(Aim) Recast the material as a two-column CSV with the headers input and output. Begin at the line that has "Given: Navigate to" and stop after the line that has "Looking at the". Give one row per input-output pair, put each field in quotation marks with line breaks turned into spaces, and leave the pictures out.

(Records supplied)
========

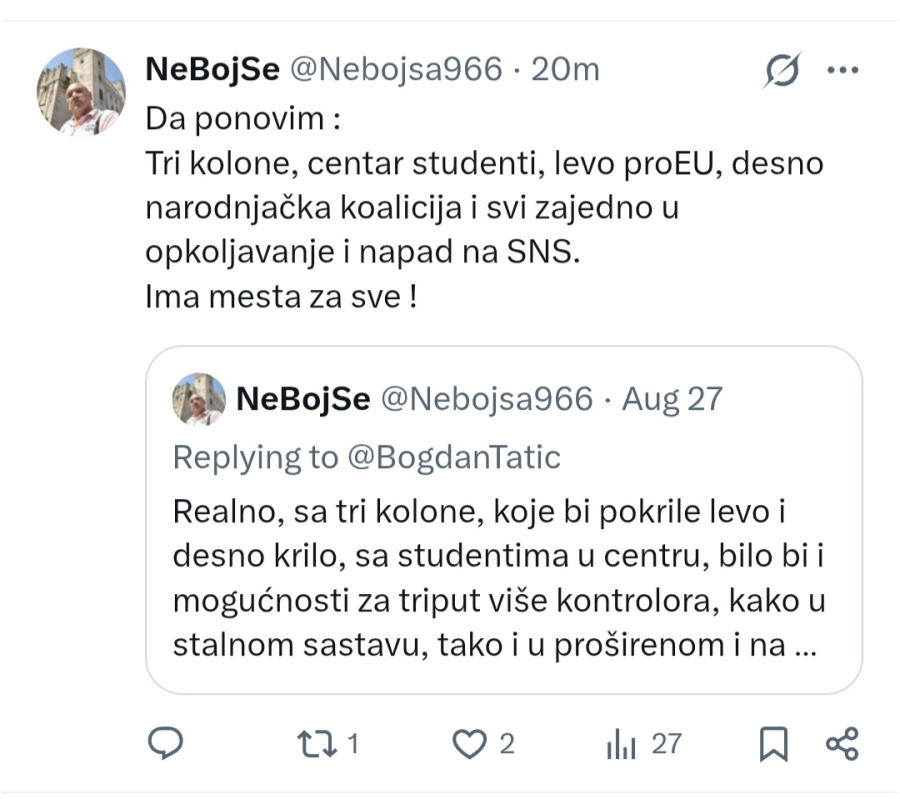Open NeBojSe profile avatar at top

========

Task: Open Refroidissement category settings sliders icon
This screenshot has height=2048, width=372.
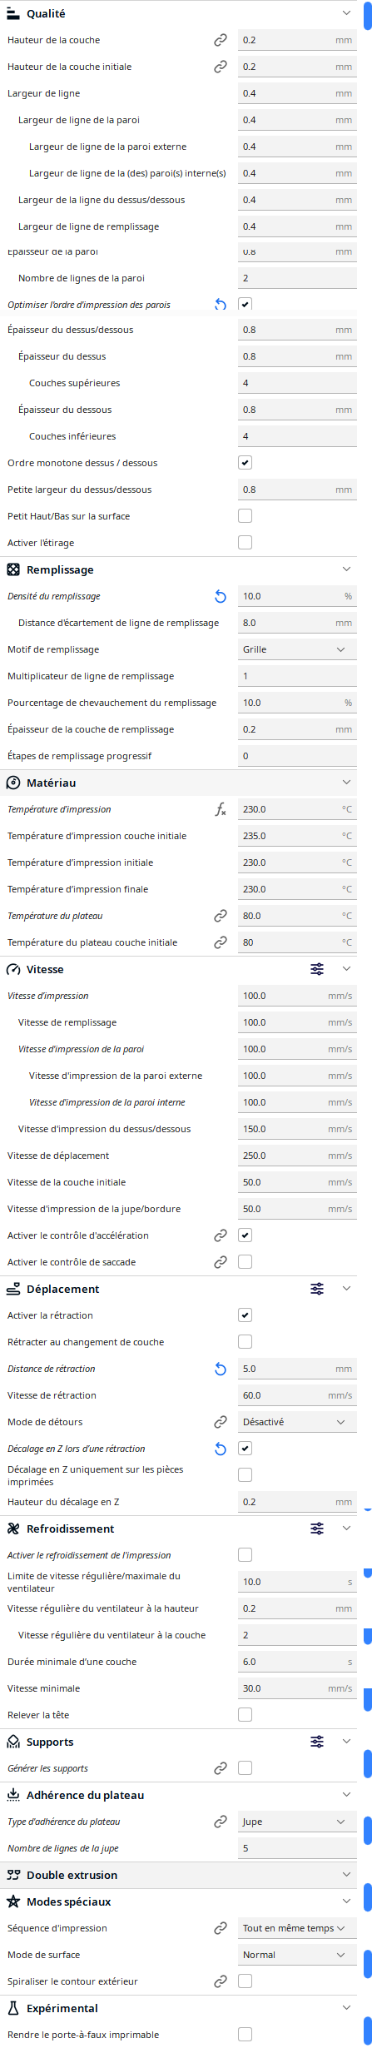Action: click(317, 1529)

========

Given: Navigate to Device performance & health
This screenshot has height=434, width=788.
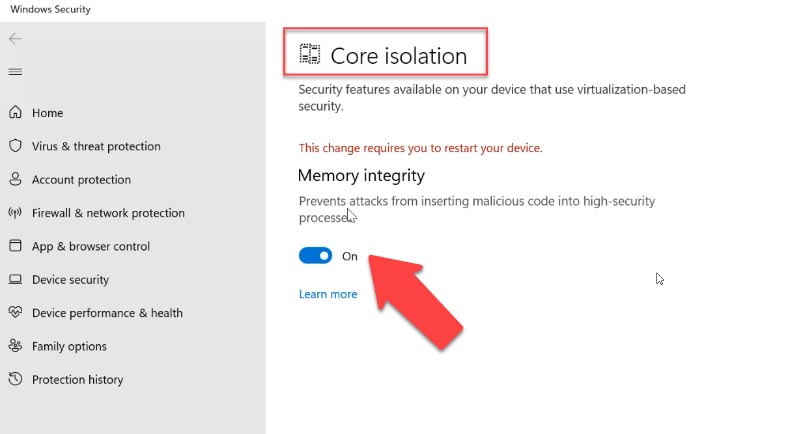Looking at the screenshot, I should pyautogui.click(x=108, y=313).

========

(Response)
input,output
"Given: Navigate to Device performance & health This screenshot has height=434, width=788.","Looking at the screenshot, I should pyautogui.click(x=108, y=313)."